Maggie Wittlin, ‘Evidence of Compliance’

ABSTRACT
In a products liability case, should evidence of compliance with regulatory safety standards be admissible to show absence of a design defect? The longstanding, traditional answer to the question is ‘yes’, and the Third Restatement of Torts agrees: compliance with a safety statute or regulation is generally admissible and probative, but not dispositive, on the question of design defect. But in late 2023, the Pennsylvania Supreme Court went the other way, broadly declaring compliance evidence inadmissible in products liability cases. And while the state is in a decided minority, it is not the only one to do so. However, cases that address the issue often fail to explain satisfactorily the way in which compliance evidence may or may not be relevant to the question of design defect.

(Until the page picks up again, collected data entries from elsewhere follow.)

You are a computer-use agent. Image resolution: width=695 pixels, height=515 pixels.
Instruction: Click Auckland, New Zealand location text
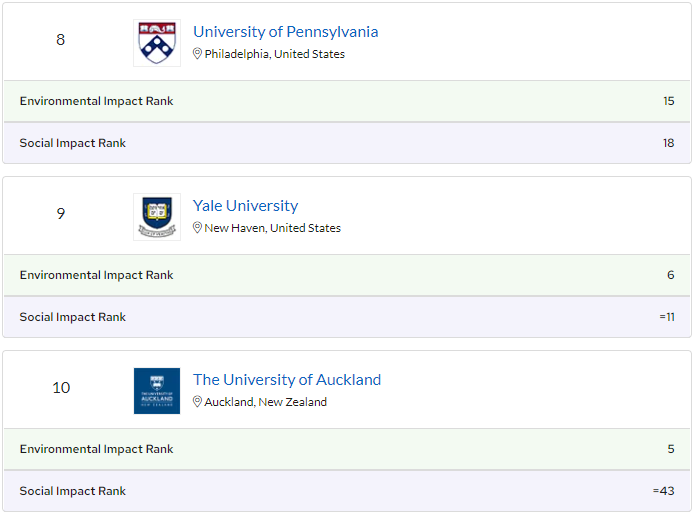click(x=265, y=402)
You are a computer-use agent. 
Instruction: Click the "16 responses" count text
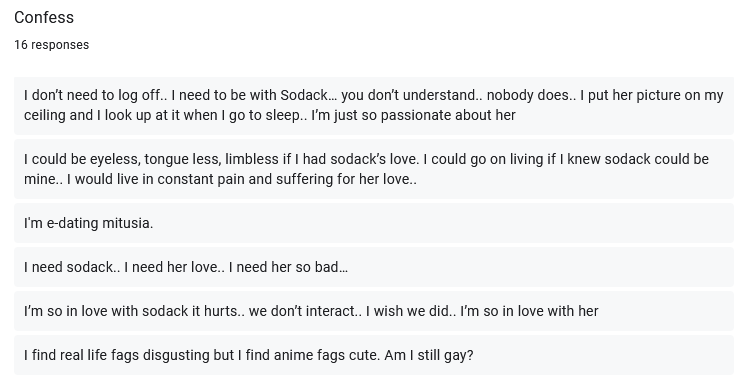(x=52, y=45)
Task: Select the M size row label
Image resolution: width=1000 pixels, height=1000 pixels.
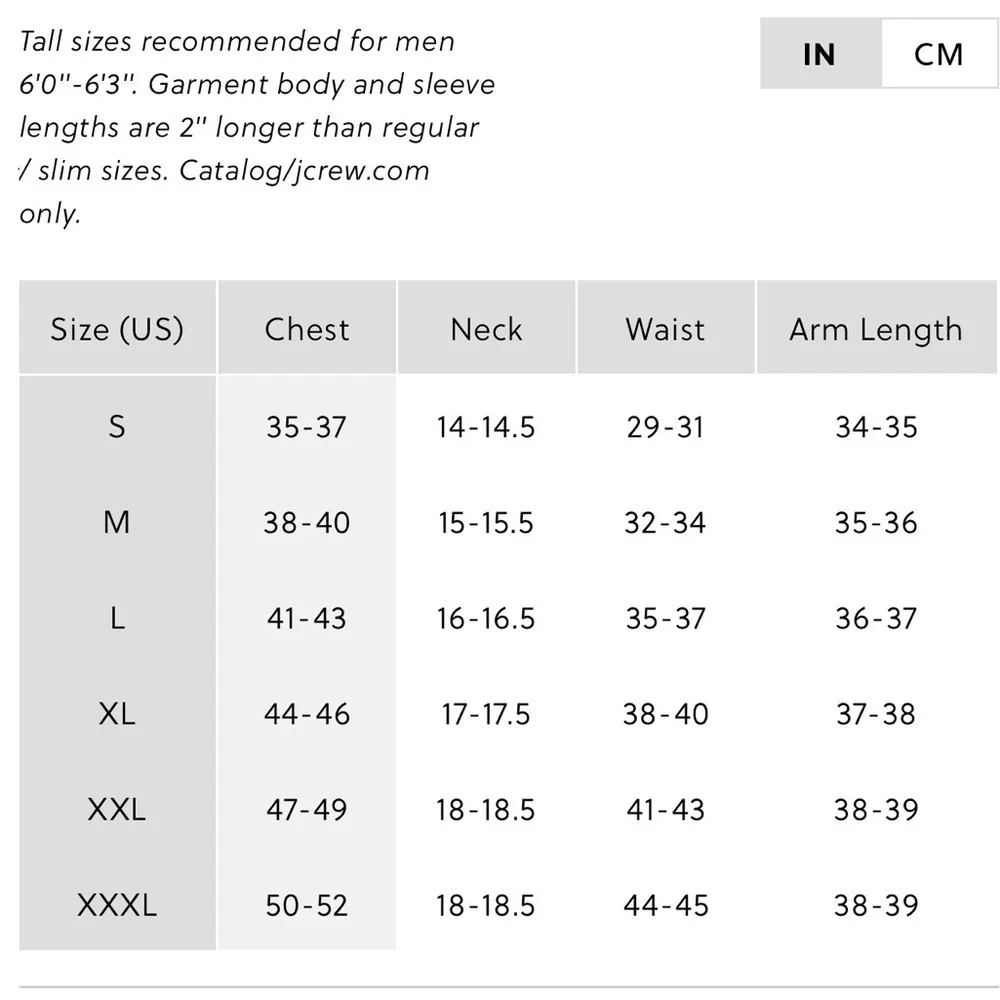Action: [117, 522]
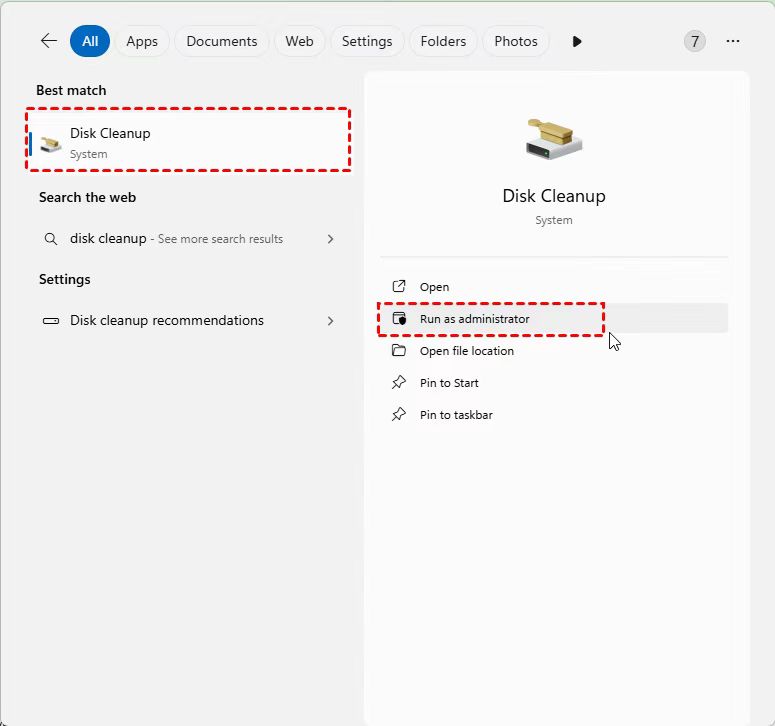Click Open file location
Screen dimensions: 775x726
tap(466, 351)
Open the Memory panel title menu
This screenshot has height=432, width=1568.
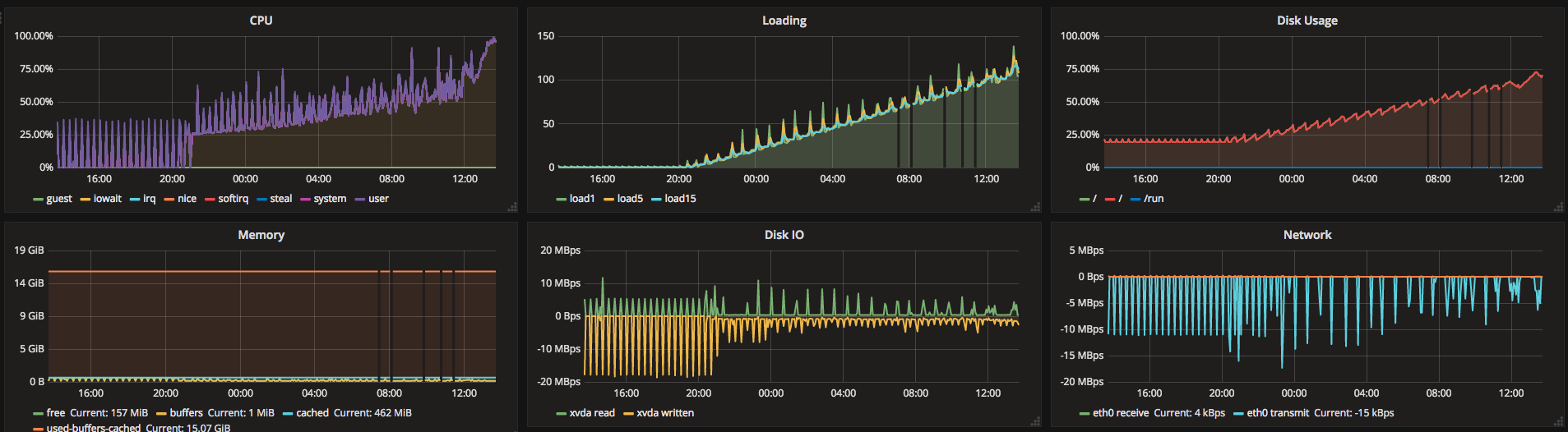tap(261, 235)
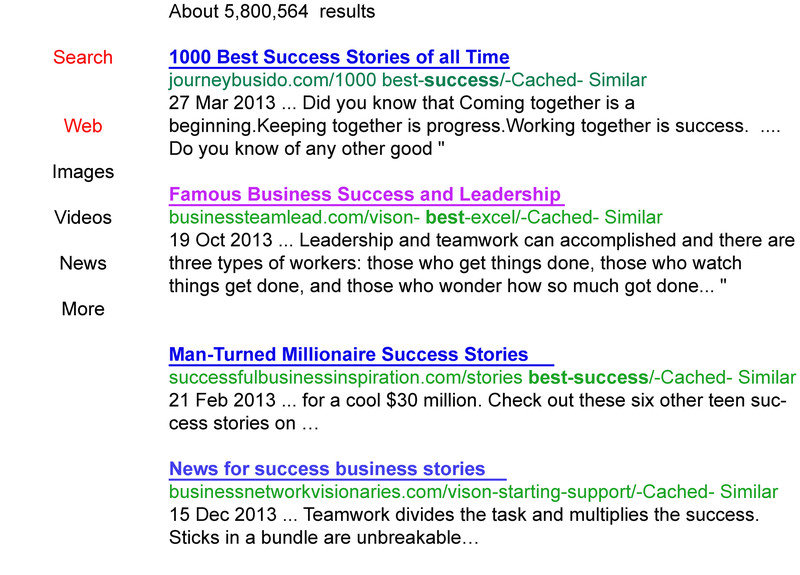Click the 'About 5,800,564 results' count text
The width and height of the screenshot is (800, 575).
pyautogui.click(x=272, y=11)
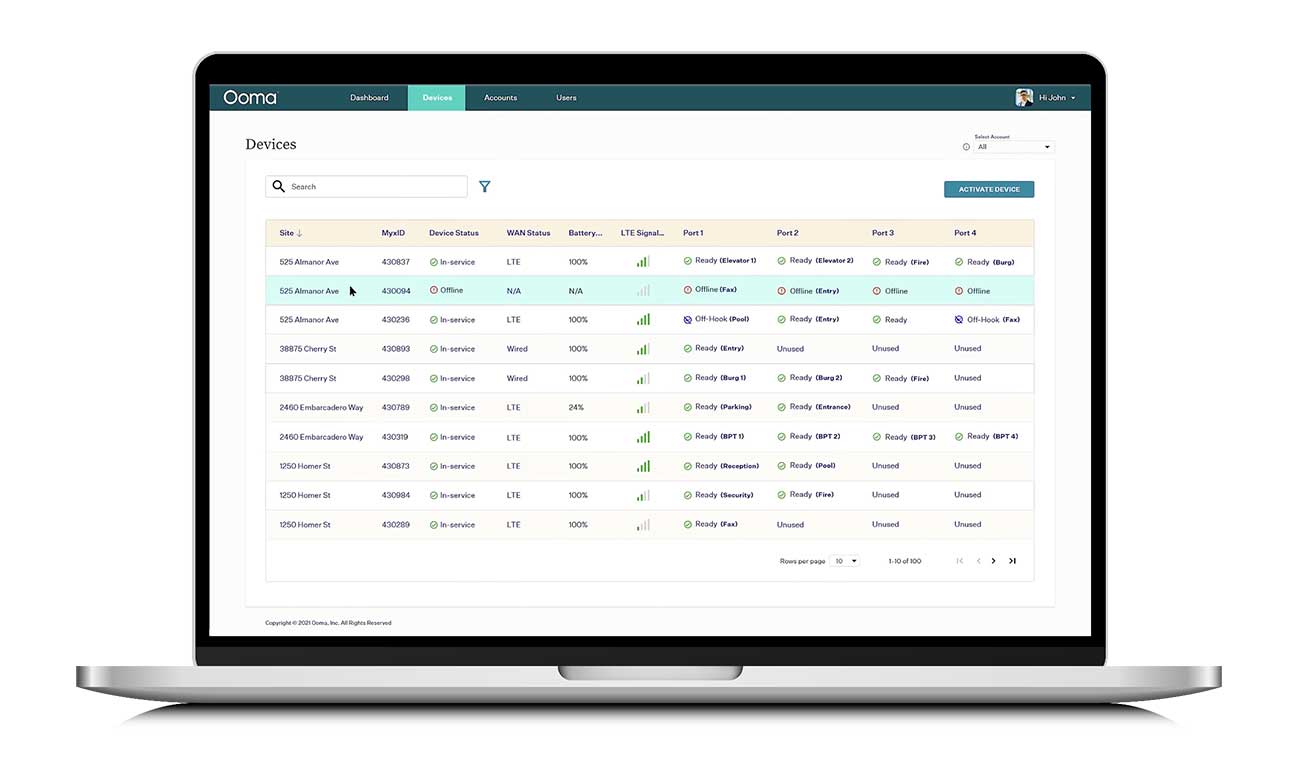Click Offline status icon for device 430094
Image resolution: width=1300 pixels, height=770 pixels.
[x=434, y=291]
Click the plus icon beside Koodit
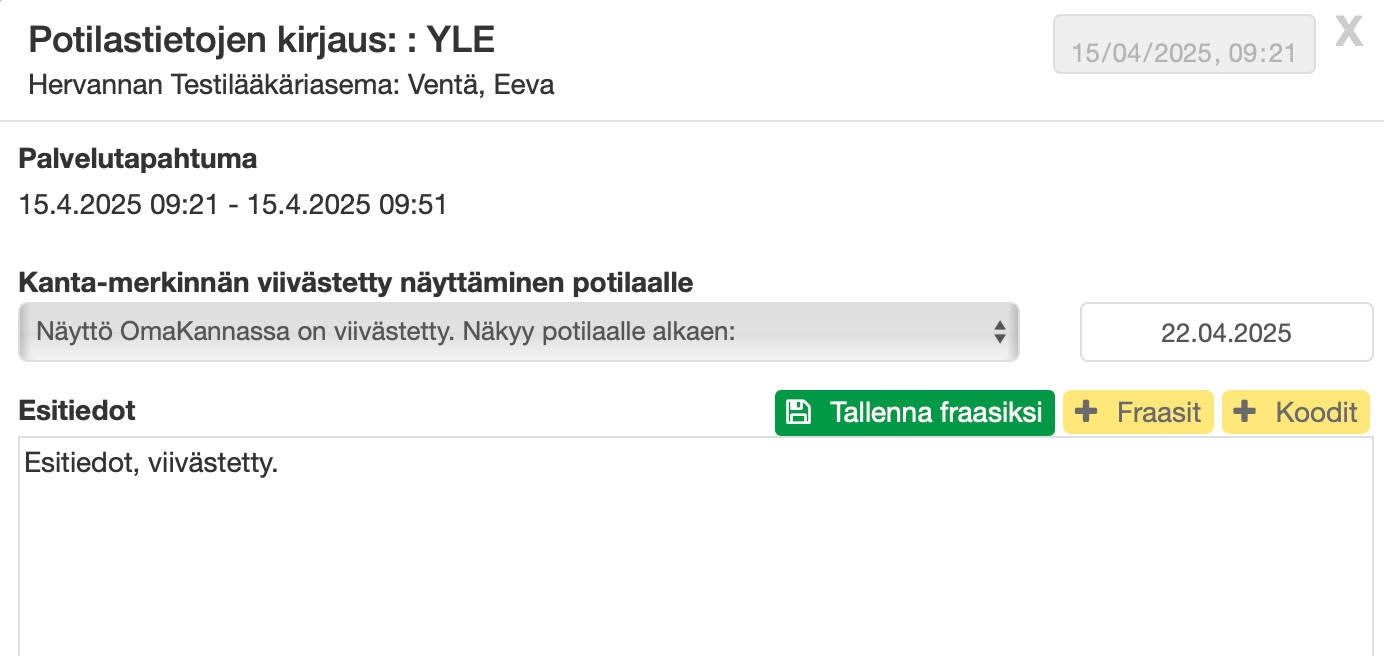This screenshot has width=1384, height=656. (1244, 412)
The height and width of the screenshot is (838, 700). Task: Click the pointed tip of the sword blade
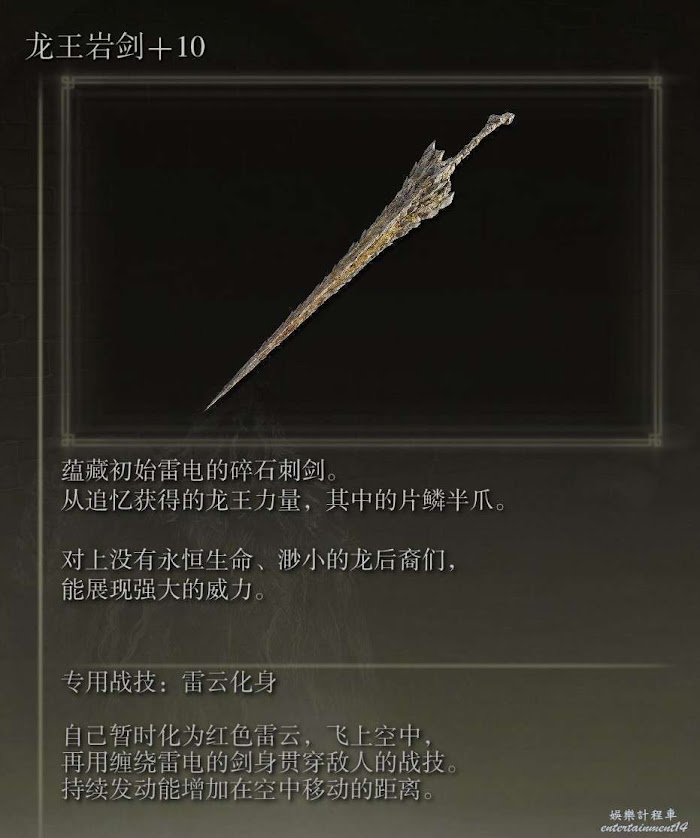(211, 406)
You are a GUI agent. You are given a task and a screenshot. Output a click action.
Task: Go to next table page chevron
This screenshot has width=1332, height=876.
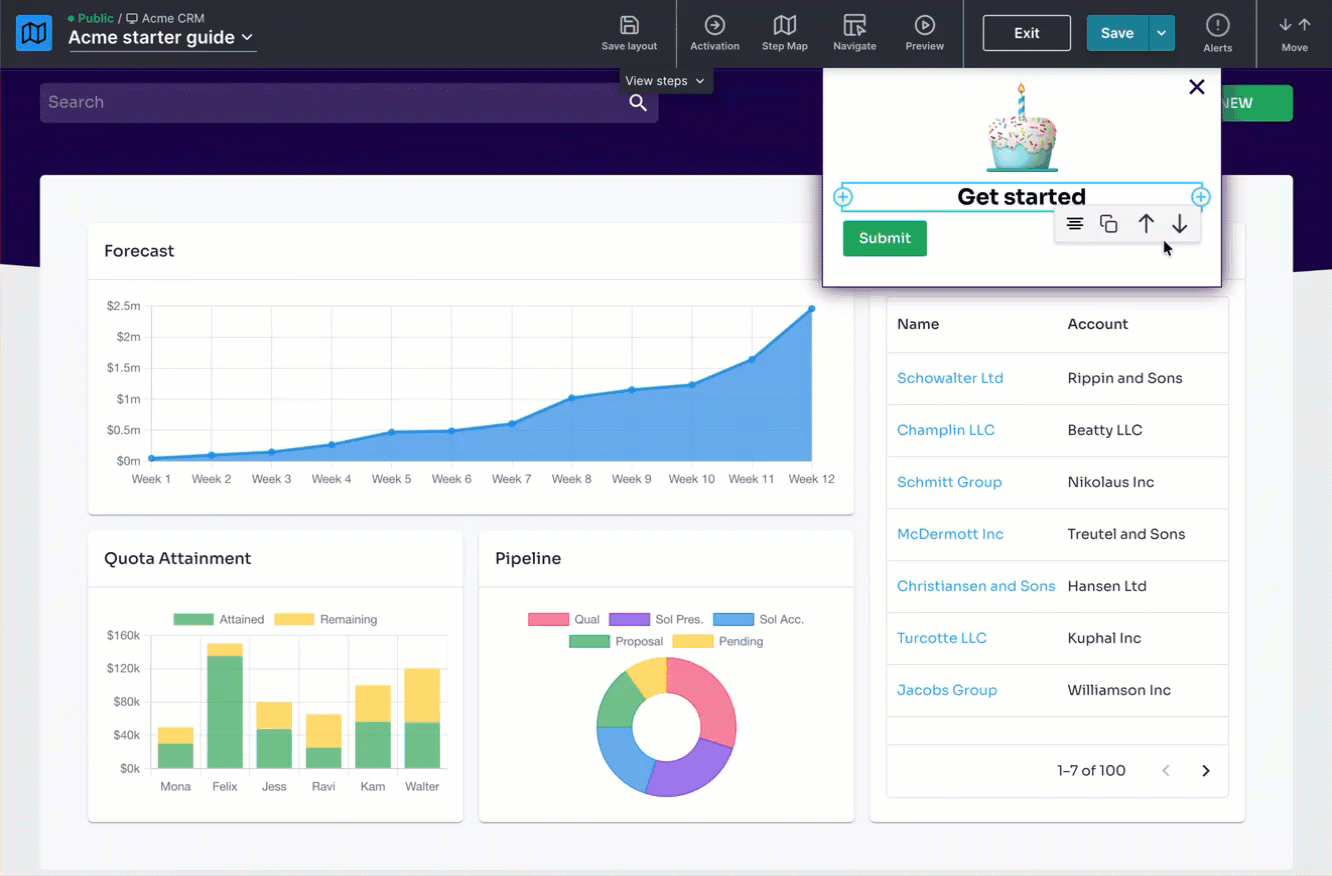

In this Article, written for the 30th Annual Clifford Symposium on Tort Law & Social Policy, I suggest that compliance evidence may be broadly relevant in three ways: first, as evidence of the reasonableness of the defendant’s conduct (not typically at issue in a ‘strict’ products liability case), second, as expert-like evidence on the issue of whether the product is unreasonably dangerous, and third, as indirect evidence of a specific fact underlying the agency’s decision. The second possibility, which I think is the best reading of the dominant rationale for admitting the evidence, raises several problems. I suggest that under that theory of relevance, the admissibility of compliance should depend on the answer to two questions. The first is a question of state policy: is the ultimate determination of design defect a question where the jury should necessarily exercise its own judgment, as opposed to deferring to someone else’s weighting? The second is a question of evidence: has the proponent given the jury sufficient ability to ascertain the probative value of the compliance evidence? Some states, then, may reasonably wish to exclude compliance evidence entirely. Others should simply take care when admitting it.

Wittlin, Maggie, Evidence of Compliance (September 4, 2024).